* **EXERCISE MATERIAL**
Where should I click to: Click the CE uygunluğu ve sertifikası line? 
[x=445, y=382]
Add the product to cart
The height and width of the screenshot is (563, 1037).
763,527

* **STATED EXERCISE**
Return every line of the listing above verbatim, keeping the original order.

* **RESULT OF THE EXERCISE**
Where should I click to: Click the CE uygunluğu ve sertifikası line? 
[x=445, y=382]
Add the product to cart
The height and width of the screenshot is (563, 1037).
763,527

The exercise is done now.